Invest in people


London to Ho Chi Minh by train (and boat!): Day 43.

Coming to the end of a wonderful weekend in the lovely, cosmopolitan metropolis of Shanghai. Skyscrapers, independent boutiques, pristine parks and gourmet dining… The streets are perfectly lit, immaculately kept and planted with lush trees and shrubs everywhere you go. It feels totally safe… Much more so than any city I’ve been to in Europe or the US. All this and yet it retains character and personality. In terms of urban planning and design, any big city in the world could take tips from Shanghai.

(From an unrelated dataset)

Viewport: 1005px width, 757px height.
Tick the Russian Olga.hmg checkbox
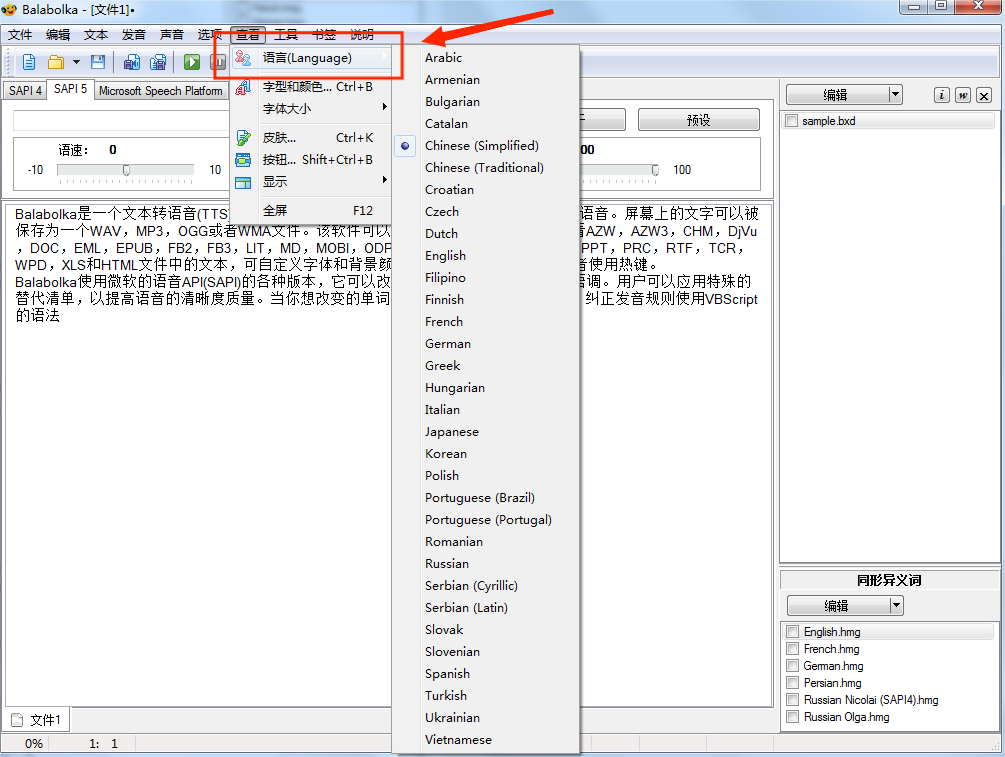[792, 717]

This is the city of Chinese bankers, European expats living it up, Japanese weekend-tourists and French business men still holding on to their colonial roots. It’s a city for the rich. There are almost no beggars. If you sit down on a step, you are asked to move on.

It feels like how I imagine Disney Land would; disconnected from reality. The shops and bars and cafes and metro and taxis and parks and monuments all conspire to separate the wheat from the chaff; the rich from the poor.

As a city, Shanghai is not unique in this respect. But the separation feels starker. More proudly deliberate… which is scary.

Clean streets, beautiful trees and inspiring architecture aren’t evil. They aren’t bad at all. But policies that allow only some people to enjoy them are. Surely we should be prioritizing improvements in public space in the poor communities first?

Cities that are designed for the elite rather than the people who actually live in them are missing out on vibrancy, diversity and ultimately, soul.

When we invest in the people instead of trying to keep them out (or keep them poor) a city like Shanghai can go from being genuinely impressive to truly awesome.

Next stop: Xi’an — in Shanghai, China.